Mark Twain said, “Write what you know.” Realtor Sabrina Hagood knows buying and selling homes, so she wrote a book about real estate investing.
But Hagood (pronounced “hay-good”) didn’t write “Future Real Estate Investor” for just anyone; she wrote it for children.
“Kids know what doctors are, they know what teachers are, they know what lawyers are, but we don’t teach them about building wealth through real estate,” she says.
In Hagood’s tome for tots, a young girl named Elon learns to flip houses like her parents. The author made Elon African American because she wanted black children to identify with the pint-sized protagonist.
“I’m targeting my community and any community that looks like my community,” Hagood explains. “I want children to see someone who looks like them.”
Hagood also gave Elon two parents in an effort to reflect her family growing up. “There’s this notion out there that most (African Americans) are raised by single moms, and while a lot of us are, a lot of us have both parents,” she says.
On the last page of “Future Real Estate Investor,” Hagood challenges parents to become investors themselves and involve their children in the process.
“I say, ‘If you plan to invest in a property, give your child a piggy bank and have them put their money into it,’” she summarizes. “’Then, when you invest in a house and receive a rent check, give your child a percentage of it so they understand this process made a profit.’”
Hagood wrote the book soon after becoming a Realtor and noticing the tremendous number of people who rent instead of buy a home.
“I had a first-time homebuyer who was in her 50s,” she says. “That’s a problem, so I asked, ‘What information do I need to get out there?’ Then I asked, ‘What if I write it for kids to teach them about home ownership?’
“I’m big on ownership, so let’s start them young.”
Hagood drew from personal experience while writing “Future Real Estate Investor.” Before becoming a Realtor in 2017, she worked as a real estate investor for 16 years.
“My husband decided to give me something to do, so we started buying properties,” she says. “I researched and purchased homes and managed properties while raising our two boys.”
Hagood and her husband, Keith, began teaching their sons about building wealth at a young age.
“When our children were 5 and 8, my husband helped them research and pick stocks,” Hagood recalls. “When the stocks went up, he would give them the money; when the stocks didn’t go up, he wouldn’t give them anything. And every week, he would ask them, ‘What do you think affected the stocks?’”
Hagood’s sons are now 21 and 17. The older son is serving in the Air Force, while the younger son will soon graduate from Notre Dame High School.

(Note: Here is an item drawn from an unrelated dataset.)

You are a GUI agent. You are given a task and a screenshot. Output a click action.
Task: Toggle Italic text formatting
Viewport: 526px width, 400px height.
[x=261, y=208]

When the 17-year-old goes to college, Hagood and her husband plan to buy a house near the school’s campus and put him in charge of managing the property in an effort to continue the lesson about building wealth and emphasize the importance of home ownership.
“He’s going to be responsible for collecting rent and maintaining the house,” Hagood clarifies.

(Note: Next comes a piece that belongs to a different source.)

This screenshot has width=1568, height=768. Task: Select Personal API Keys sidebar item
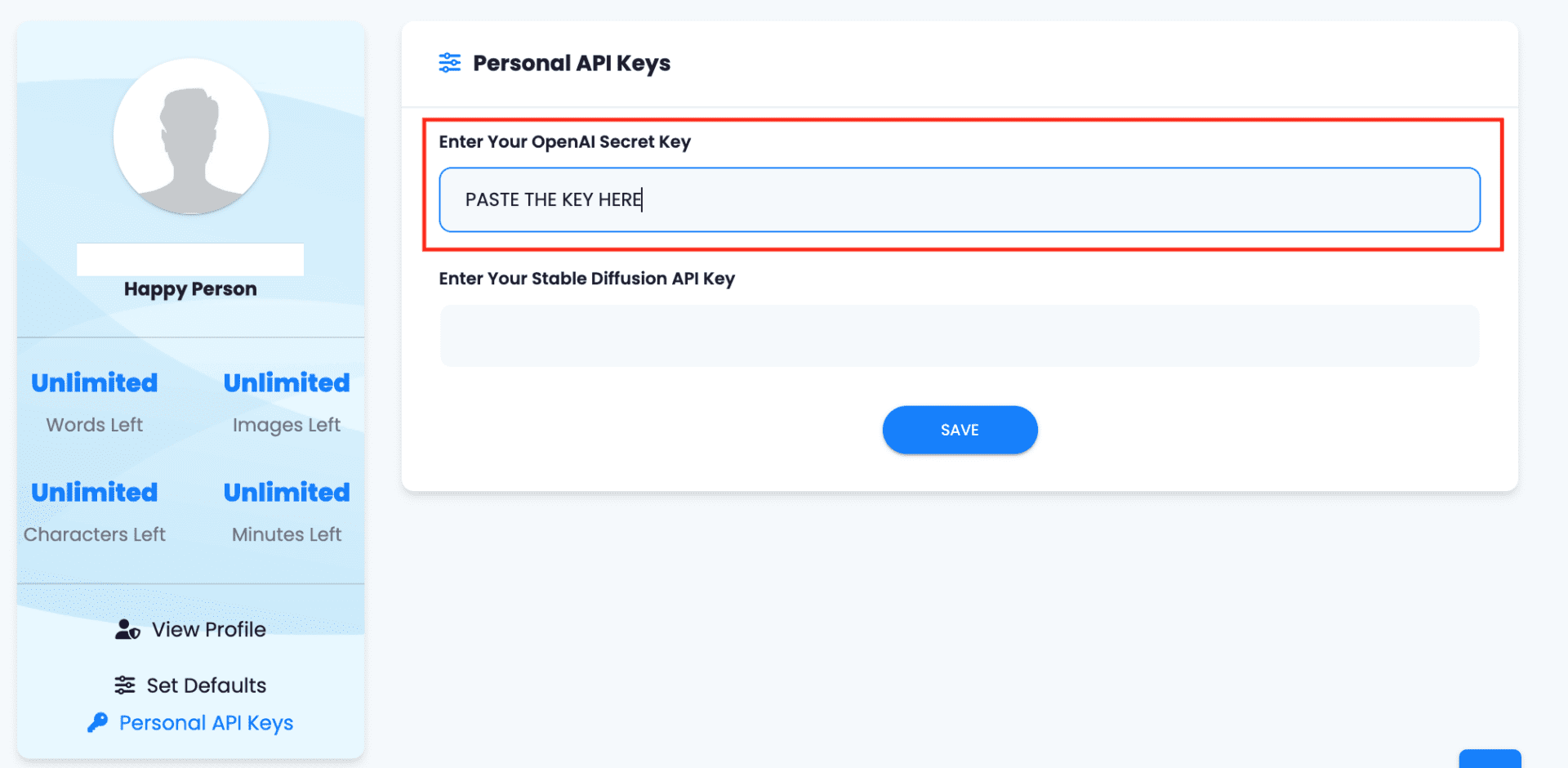coord(206,722)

Hagood’s focus on education extends to her real estate business. In addition to listing and selling residential and commercial property as an agent with Keller Williams, she hosts real estate investment workshops for members of the public.
Although Hagood has canceled one upcoming workshop due to the coronavirus pandemic, she plans to reschedule the session once the city has fully reopened and announce the date on her Facebook page (www.facebook.com/RealestateDivaSabrinaHagood).
Hagood says she also would like to develop a Spanish class for real estate agents through Greater Chattanooga Realtors, where she’s chair of the Diversity Inclusion Committee. This aspiration is still in the idea stage, however.
Hagood’s vision for a class that would teach Realtors Spanish words and phrases that often come up when showing a home or during a real estate transaction stems from her experience learning Spanish as special agent with the Georgia Department of Revenue.
In the role, Hagood licensed businesses to sell alcohol and tobacco and did underage stings. Although she never became bilingual, knowing enough Spanish to speak with business owners and employees proved helpful.
“Being able to understand our clients and communicate with them even on a basic level will make us better agents for more people,” she says.
For now, however, Hagood is basking in the successful publication of her first book, which is available for purchase through her website (sabrinahagood.com). She’s also penning a book for fully-grown readers titled “The X’s and O’s of Real Estate Investing.”
She’s not writing it for just anyone, though, just people who are interested in building wealth.